ミクシィを潰そうと思ったことは一度もない

【ひろゆき】ネットサービスの話に戻ると、IT系って似たようなサービスをやっていても、あまりお互いをライバル視しないよね。ふつうビジネスだと、売上を上げるために他社に対して敵対行動をとったりするのに。

【けんすう】それぞれの役割(ロール)の問題もありますよね。お互いの役割の関係で、ケンカはするけど、別に仲が悪いわけではないパターンとか。

【ひろゆき】僕らが2ちゃんねるをやっていて、けんすうがミルクカフェをやっていて、本来は掲示板業界のライバルなわけだけど、一回もライバルだと思ったことはない。

【けんすう】こちらを下に見てるからじゃないんですか?

【ひろゆき】でも、他のコミュニティサービスに対しても思ったことがないんだよね。

【けんすう】インターネット系は、何かを奪い合ったりしないからですかね?

【ひろゆき】たとえば、楽天とアマゾンは明らかに敵対していて、お互いに潰れてしまえと思っている気がするんです(笑)。でも、2ちゃんねるをやっていた時に、ミクシィとか他のコミュニティサービスが出てきても、面白いなと思って、「潰そう」「倒そう」と思ったことは一度もない。

【けんすう】なるほど。

【ひろゆき】ニコニコ動画をやっていた時も、YouTubeに寄生するところから始まっているので、「YouTubeさん流石だなー」って思っていました。

無能な経営者は人を動かすのがうまい⁉

【けんすう】ひろゆきさんの最新刊『ひろゆき流 ずるい問題解決の技術』でも書かれていましたが、人を動かす系の問題解決法は昔からうまいですよね。そのあたりは、やはり優秀な人は上手ですよね。

西村博之『ひろゆき流 ずるい問題解決の技術』(プレジデント社)
西村博之『ひろゆき流 ずるい問題解決の技術』(プレジデント社)

【ひろゆき】社員に「自分が動かなきゃマズい」と思わせるのは、会社でもうまくいくパターンだよね。

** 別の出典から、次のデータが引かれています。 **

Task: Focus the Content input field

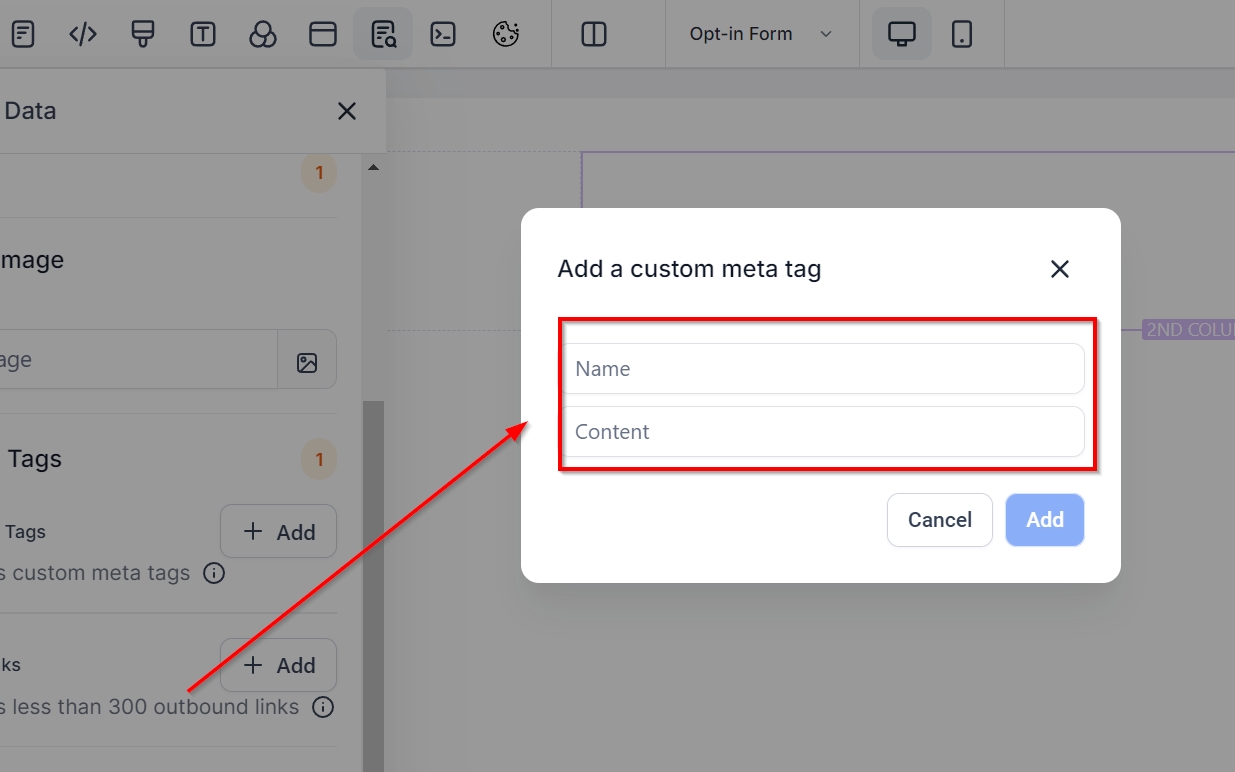Action: pos(822,432)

「この会社、俺がいないと回らない」とか。

【けんすう】そうですよね。10年くらい前に、ひろゆきさんや堀江(貴文)さん、家入(一真)さんたちが共著で『就職しない生き方』という本を出しましたよね。編集者がインタビューをして原稿を作っていたのですが、まったく言っていないことを原稿にしてしまうトリッキーな方だったんです。それで、ひろゆきさんですら、「こんなことは言ってません」「これはこういう意味です」って言い出して。最終的に、普段なら自分で原稿を書かないような人たちが自分で文章を書くことになって、その結果、面白い本になったという稀有な例がありましたよね。

【ひろゆき】ああ、そんなことあったね。

【けんすう】あれは僕の仕事観を変えましたね。めちゃくちゃ仕事ができない感を出すと、周りの優秀な人がヤバいと思って頑張るんだ、というのは勉強になりました。

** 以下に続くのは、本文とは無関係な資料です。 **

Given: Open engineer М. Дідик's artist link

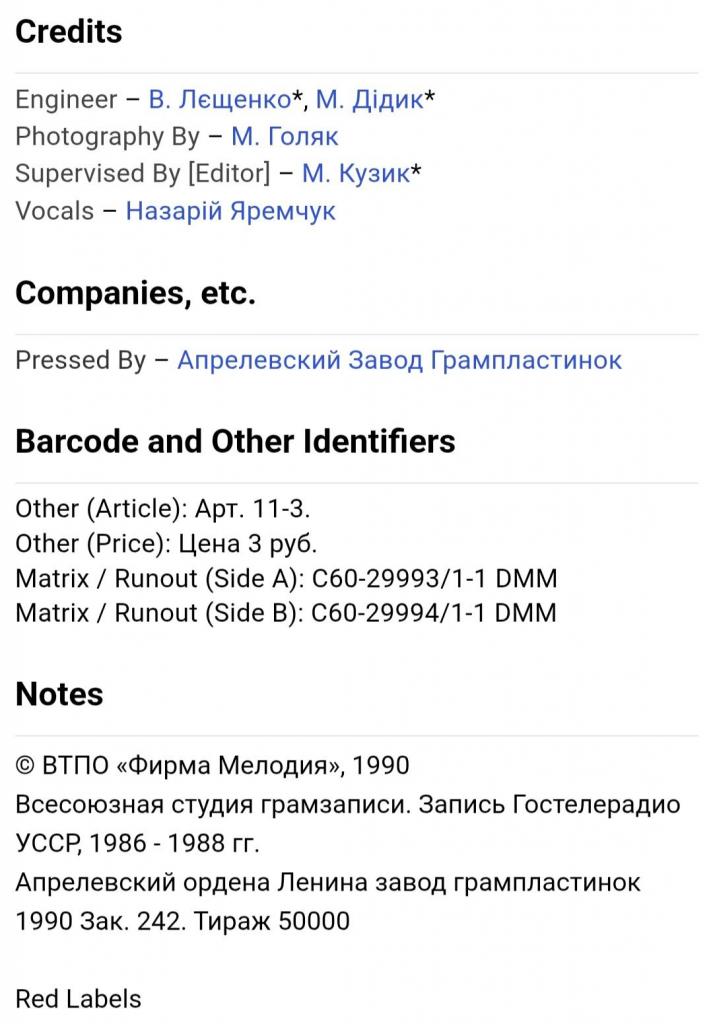Looking at the screenshot, I should pyautogui.click(x=370, y=100).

【ひろゆき】確かに、それはあるよね。ある程度、愛されている人じゃないと許されないけど。

【けんすう】「これ、このまま本になったらヤバいぞ」と思ったのか、ひろゆきさんもちゃんとメールを返していましたからね。

——ひろゆきさんにそこまでさせるっていうのは、相当ですね。

【ひろゆき】けんすうさんは自分の会社では、「俺のおかげで会社が回ってるぞ」という感じにしているんですか?

【けんすう】「この人(けんすう)をちゃんとコントロールしないとヤバい」と思ってくれているメンバーが多いような気がしますね。優秀な人が社長になってうまくいくパターンと、全然優秀じゃない人が社長になるから周りが頑張るパターンがあって、後者の気がします。優秀なんだけど打ち合わせに来なかったりする社長だと、周りが「来なくても大丈夫にしよう」となるのは、会社としては良い気がしますね。

【ひろゆき】優秀だけど、そうじゃない部分との落差がある人は、周りが「助けなきゃ」ってなるよね。その点、けんすうは、大抵のことはうまくこなすもんね。